## 本文の抜粋
● ● ● ●

それを見ているのはではない、とあえて言うわ、本当に見ているのはですもの








 写真は先月、美しい緑の影に覆われた軽井沢の庭に立って。


 表と裏が棲み付いて当然でいられるような世界にすがりついていてはいけないわ。
 それは打擲の世。
 よし、貴方が神を信じているとして、では、そのような世界を許す神を、貴方は想像して愉しいだろうか。
 想像が創造となるとは限らない。
 命を軽んじるようなことを、人々が神と名付けたものがまさか作りそうにないと望むとか何とか考える以前に生身の人間は身を持っているからして更に、それ、つまり生命の安寧を正直に望むのみだろう。
 その望みは観念ではなく野生だ。
 私たちは神に造られたのではなく雄と雌のもとに産まれたということが真実で、その命が永遠ではないことを産まれた時から知っている、動物だからさ。
 いつかは死ぬと知っている以上、私たちはそこに至までの時を勤しみ、楽しみたい。
 夢さえ見たい。

● ● ● ●

## コレクションからの記録

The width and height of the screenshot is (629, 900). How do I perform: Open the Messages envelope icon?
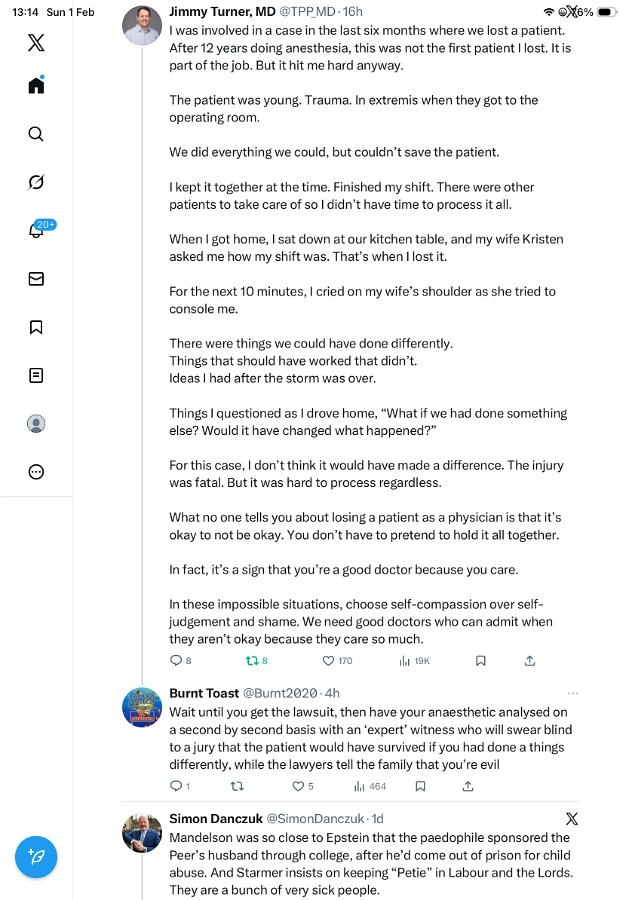(36, 279)
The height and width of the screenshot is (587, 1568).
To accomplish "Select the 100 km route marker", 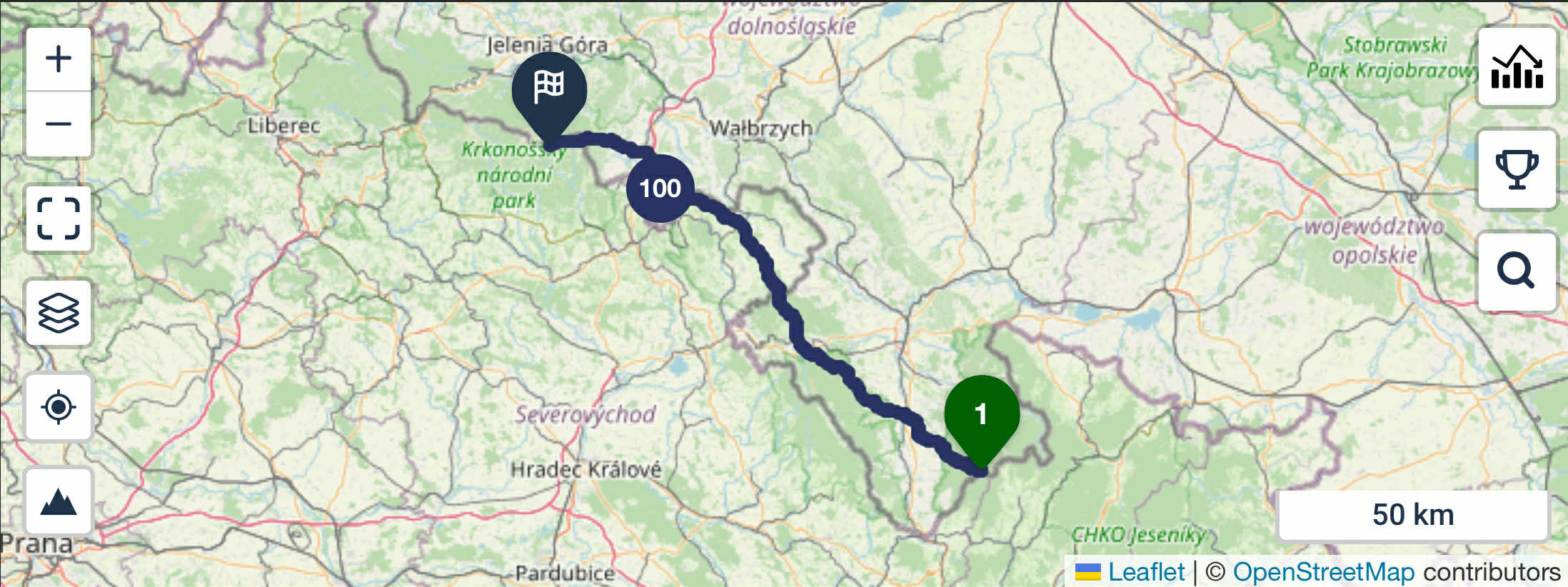I will [x=660, y=188].
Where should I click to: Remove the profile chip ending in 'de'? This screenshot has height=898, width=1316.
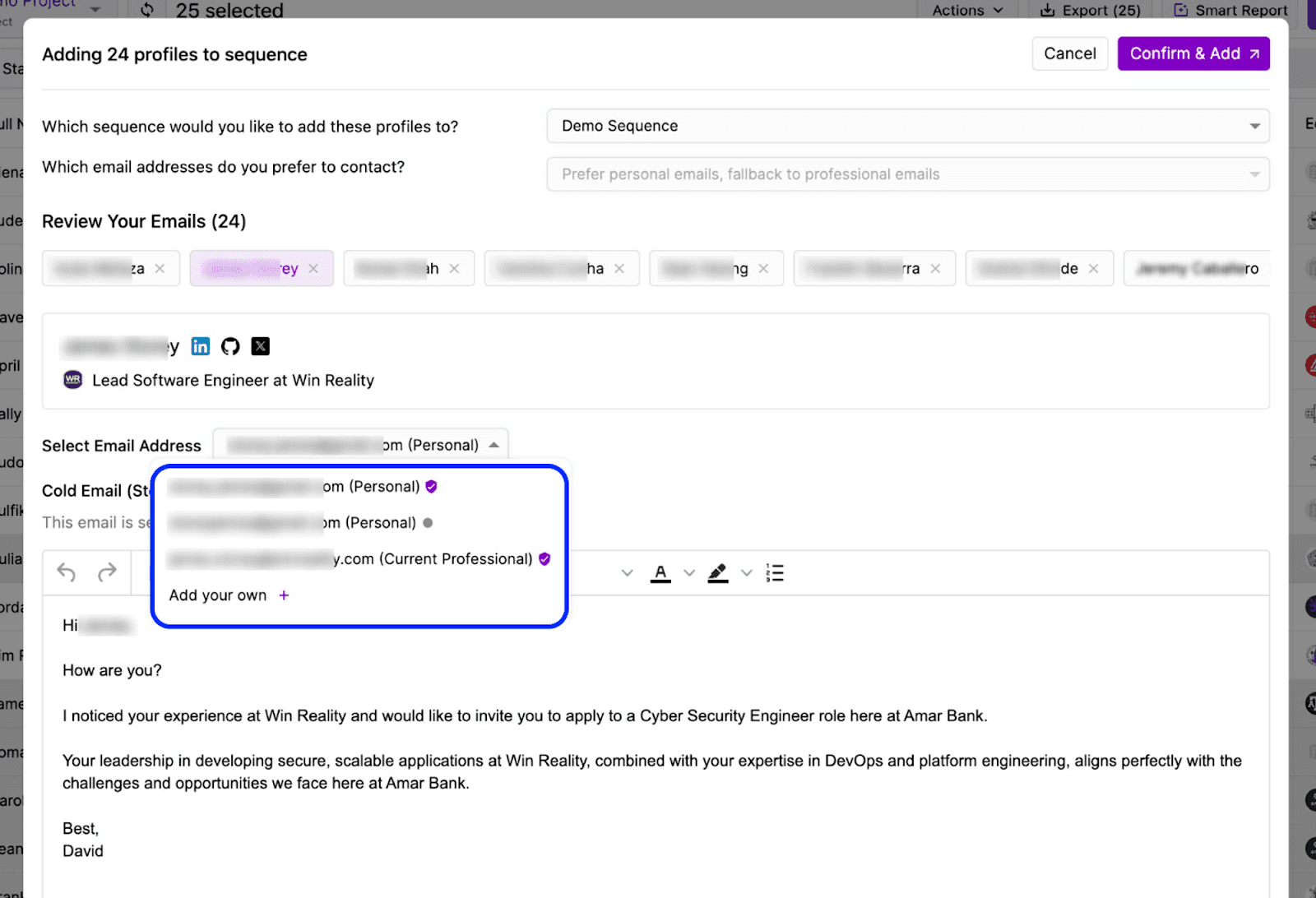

● ● ● ●

## 課題 A
神と生命についての文章から、「よし、貴方が神を信じていると」から「その望みは観念ではなく野生だ。」までを、両端の語句も含めて正確に書き写してください。
## 課題 B
神と生命についての文章を、最後に示された文の後から書き継いでください。

## 回答 A
よし、貴方が神を信じているとして、では、そのような世界を許す神を、貴方は想像して愉しいだろうか。
 想像が創造となるとは限らない。
 命を軽んじるようなことを、人々が神と名付けたものがまさか作りそうにないと望むとか何とか考える以前に生身の人間は身を持っているからして更に、それ、つまり生命の安寧を正直に望むのみだろう。
 その望みは観念ではなく野生だ。

## 回答 B
 ありふれた言葉ではあるが、夢のような一生であると思いながら目を閉じたいだろう、皆。
 それを邪魔されたくないのだ、それはわたしの利己主義或いは個人主義かもしれないが、そうなのだ。
 産まれたものならどのような生き物でも、<残酷な、過酷な生>や、この頃で言われる<格差>などという言葉とは当然無縁でありたいはずなのに、何故それを問題にするのだろう、人は。
 その当たり前が通らない世の中なら、わたしは、御免だ。
 御免などと言うものは、真っ先に打擲されて然りかもしれないが、もう少し、あの十字架の下にある白い花の輪のように、枯れるまで、枯れるまで。


 *


 そして以下の言葉、何処かの国の権力者たちにこの21世紀、改めてお伝えしたい所。


「元来をいうなら、義務の附着しておらない権力というものが世の中にあろうはずがないのです。…金力についても同じ事であります。責任を解しない金力家は、世の中にあってはならないのです。
 …かい摘んで見ると、第一に自己の個性の発展を仕遂げようと思うならば、同時に他人の個性も尊重しなければならないという事。第二に自己の所有している権力を使用しようと思うならば、それに付随している義務というものを心得なければならないという事。第三に自己の金力を示そうと願うなら、それに伴う責任を重んじなければならないという事。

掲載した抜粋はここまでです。